# start of Passage provided

While there were papers as far back as 1927 (Ruby 1927;Athy, 1930; Dickenson 1953; Thomeer and Bottema 1961) describing some of the basic problems of geopressures and shale water expulsion, Drilling Engineers, Geologists, Seismologists, and Academia were not talking to each other and were for the most part unaware of the problems or activities of the other disciplines. The Miocene shale of the GOM was just a big black pile of gumbo mud 20,000 feet thick (as far as the drillers knew).

(Figure 1. GOM Shale, page 11)

Early GOM Mud And Casing Plan

It all starts with the 1950 original Gulf of Mexico (GOM) mud program: (Figure 2, page 11)

  • native mud with a SpG of 1.08 to 1.2 (9-10pounds per gallon (ppg) to 10, 000’of depth
  • increase the mud density 1ppg (or .12 SpG) every 1000 feet of depth.
  • break-over the native mud to a lime mud
  • set casing with 1.5 SpG, (12.5ppg mud)
  • drill ahead increasing the mud density 1ppg every 1000 feet
  • at 12.5ppg, the drill rig went from footage to day work

This worked in general, but there were a lot of well bore stability problems; gas or salt water kicks, slow drilling rate, and stuck drill pipe. The general program was too general but it worked better than any other program we tried. There was a lot of non-productive down time trying to control salt water or gas flows (well kicks) and unstick drill pipe. We need to note at this point, the major problem wasn’t the spectacular blowout, while there were some of those, the big problem was the high expense of lost time due to trying to control salt water flows, gas flows, and to free the stuck drill pipe that came with the saltwater and gas flow problems.

# end of Passage provided

▶ Exercises
1 > Retype the Gulf of Mexico drilling passage from "While there were papers" up to and including "feet of depth.".
2 > According to the Gulf of Mexico drilling passage, at what mud weight did the drill rig go from footage to day work?
The material that comes next is separate from the Gulf of Mexico drilling passage.

# start of Record set

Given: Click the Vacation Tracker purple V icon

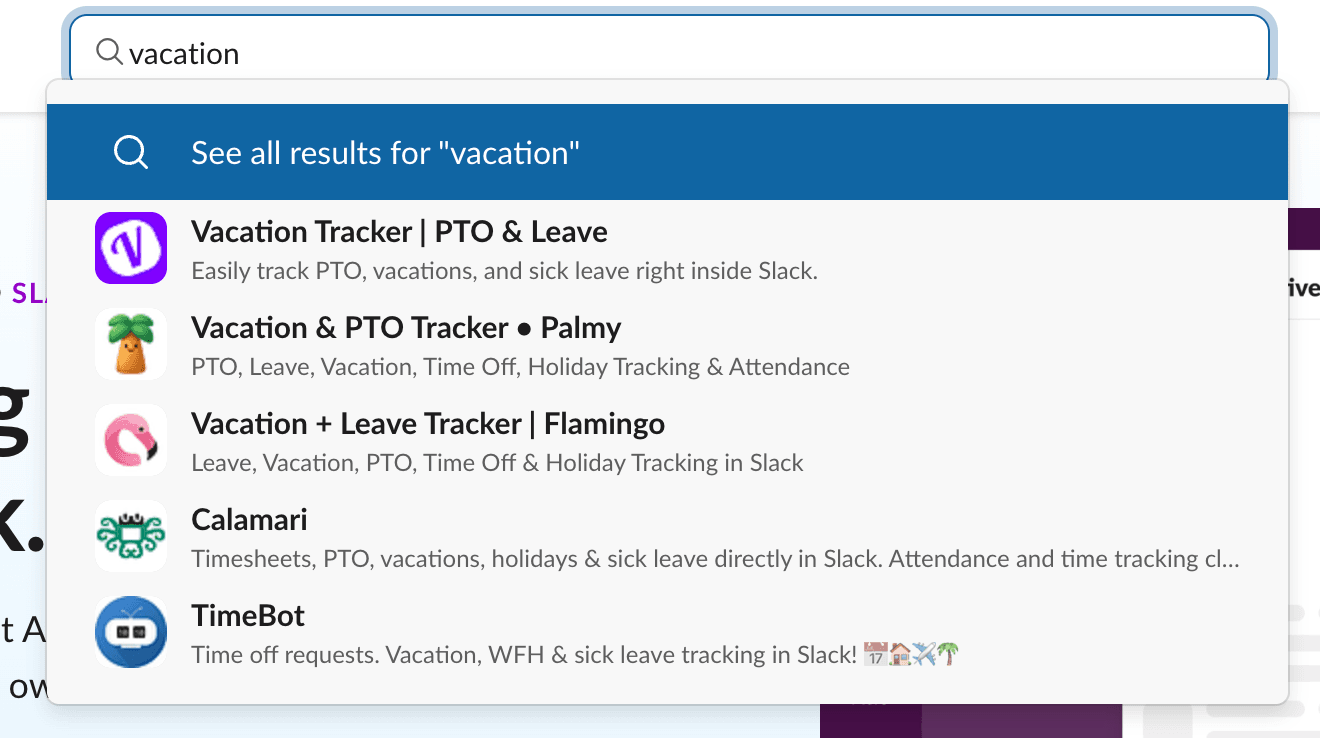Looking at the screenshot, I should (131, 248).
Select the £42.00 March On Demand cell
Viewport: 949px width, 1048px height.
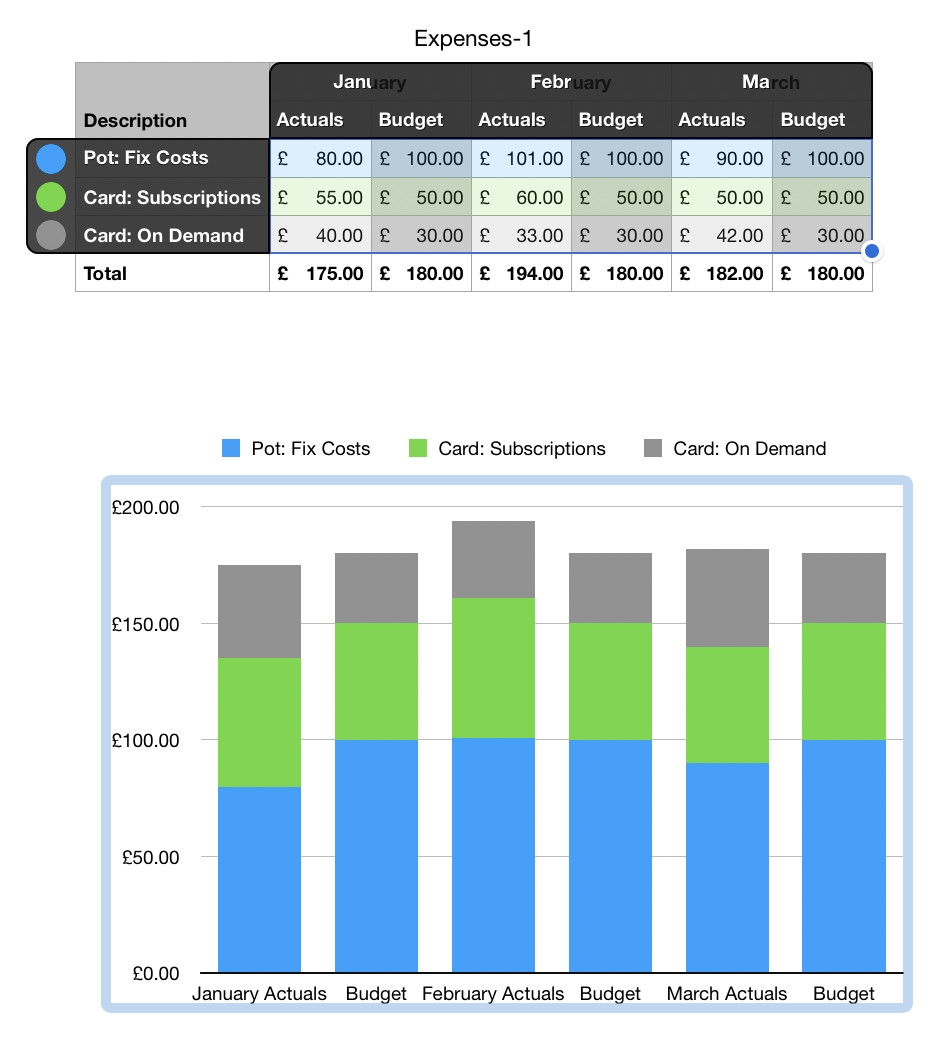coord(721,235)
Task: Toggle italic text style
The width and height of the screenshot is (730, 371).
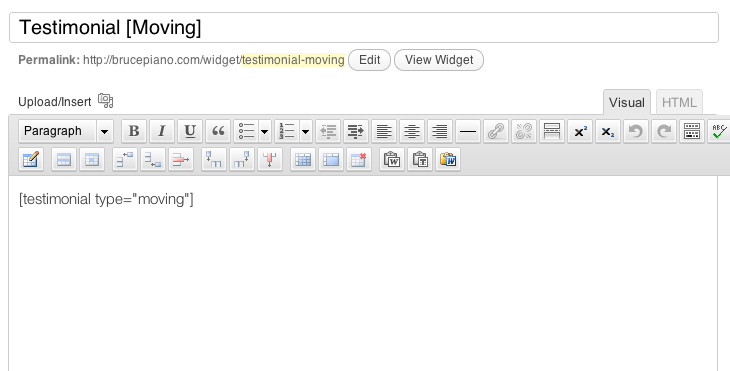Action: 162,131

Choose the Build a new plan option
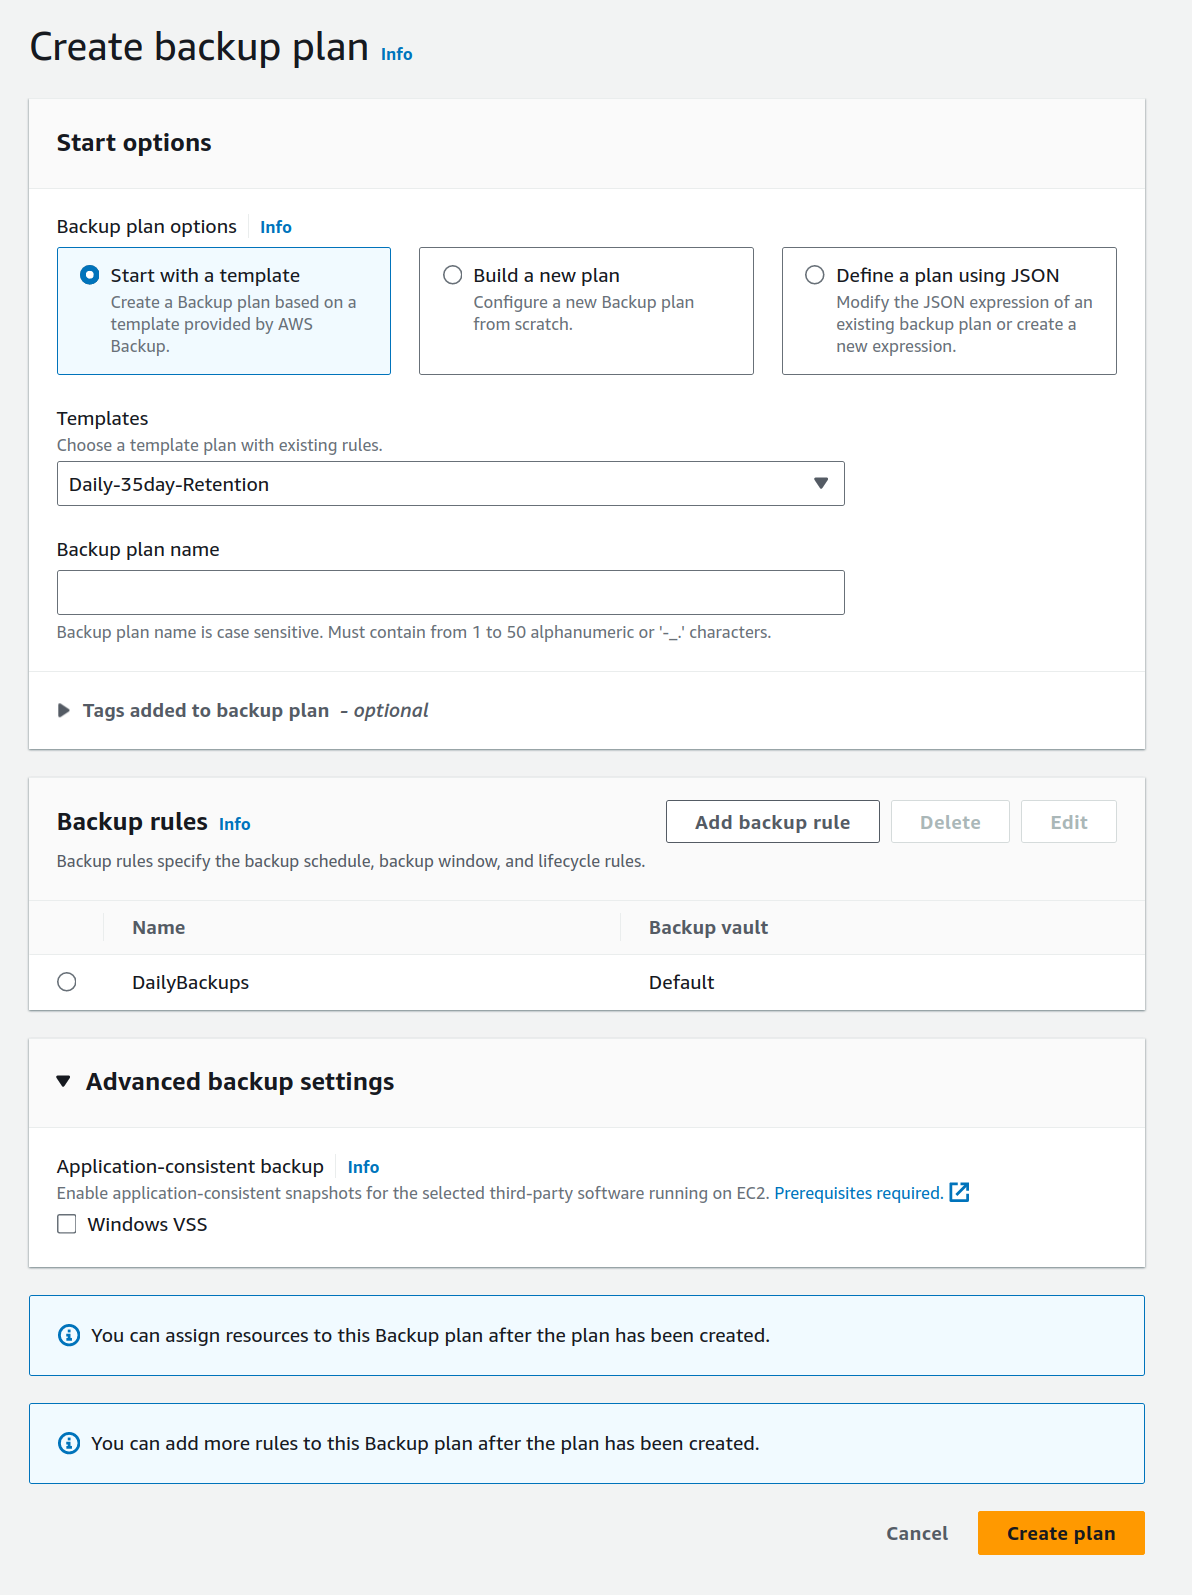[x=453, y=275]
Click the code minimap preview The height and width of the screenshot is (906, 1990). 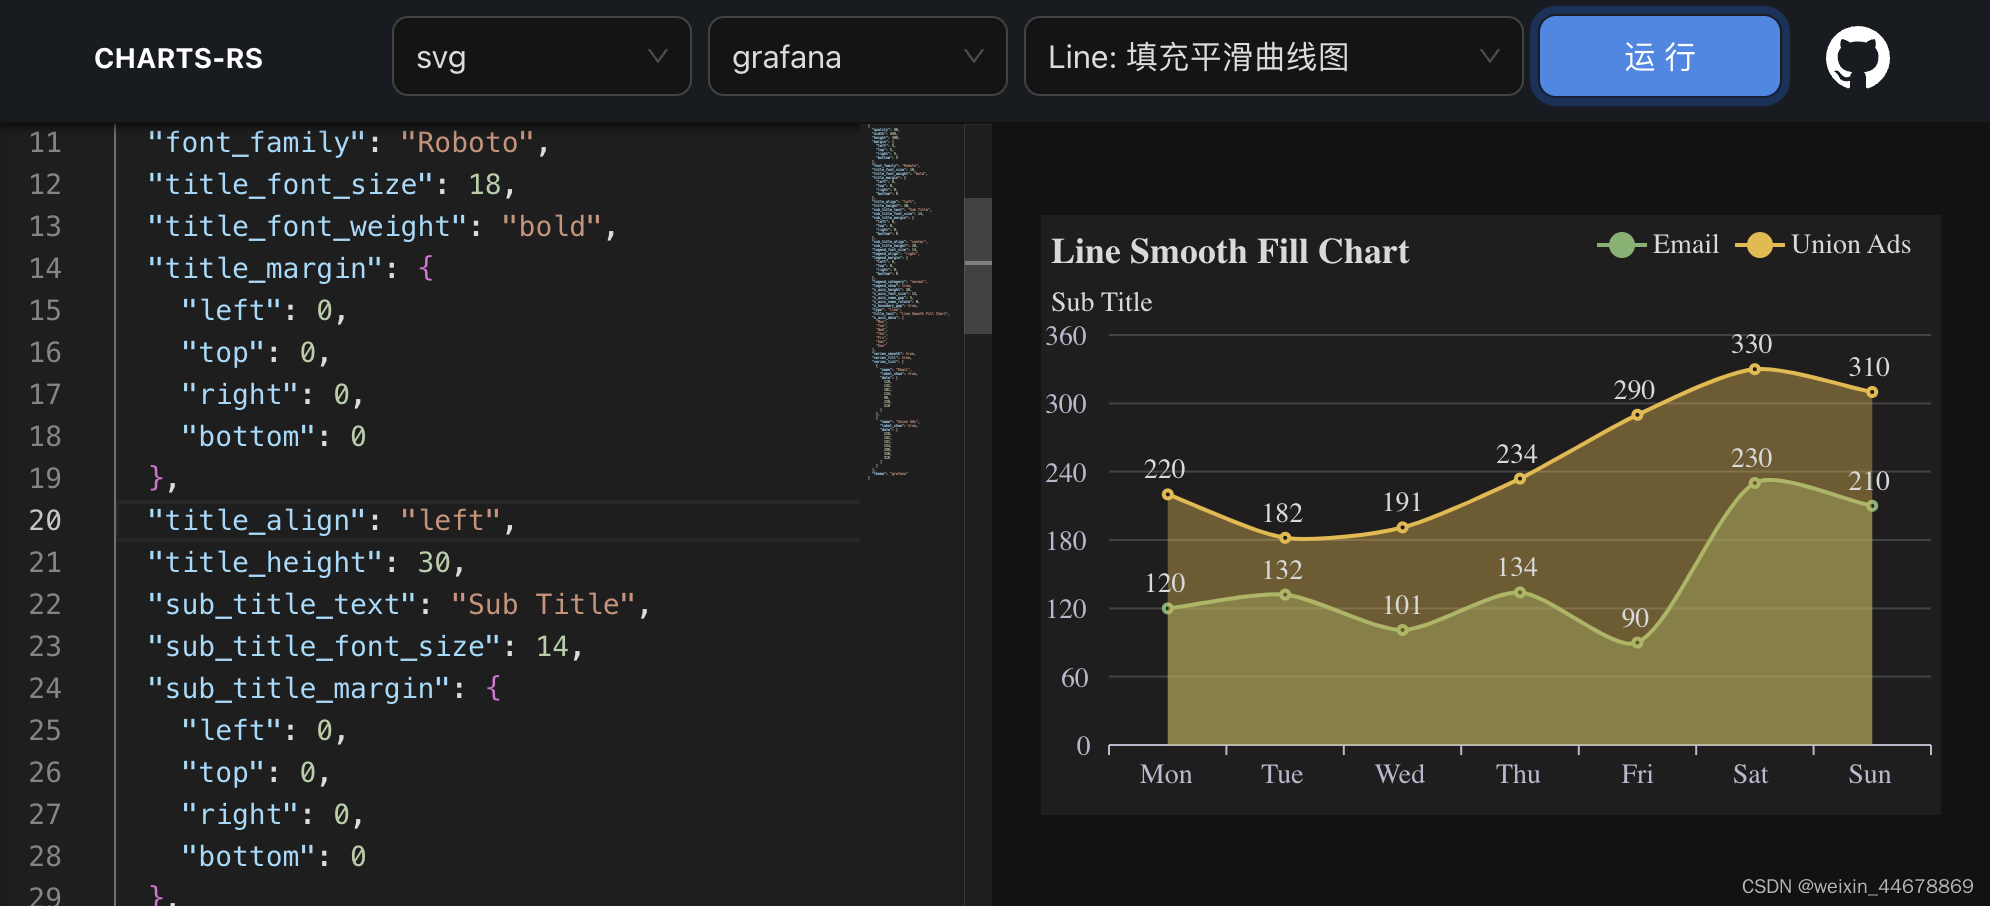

# end of Record set

▶ Answer set
1 >
While there were papers as far back as 1927 (Ruby 1927;Athy, 1930; Dickenson 1953; Thomeer and Bottema 1961) describing some of the basic problems of geopressures and shale water expulsion, Drilling Engineers, Geologists, Seismologists, and Academia were not talking to each other and were for the most part unaware of the problems or activities of the other disciplines. The Miocene shale of the GOM was just a big black pile of gumbo mud 20,000 feet thick (as far as the drillers knew).

(Figure 1. GOM Shale, page 11)

Early GOM Mud And Casing Plan

It all starts with the 1950 original Gulf of Mexico (GOM) mud program: (Figure 2, page 11)

  • native mud with a SpG of 1.08 to 1.2 (9-10pounds per gallon (ppg) to 10, 000’of depth
  • increase the mud density 1ppg (or .12 SpG) every 1000 feet of depth.

2 > 12.5 ppg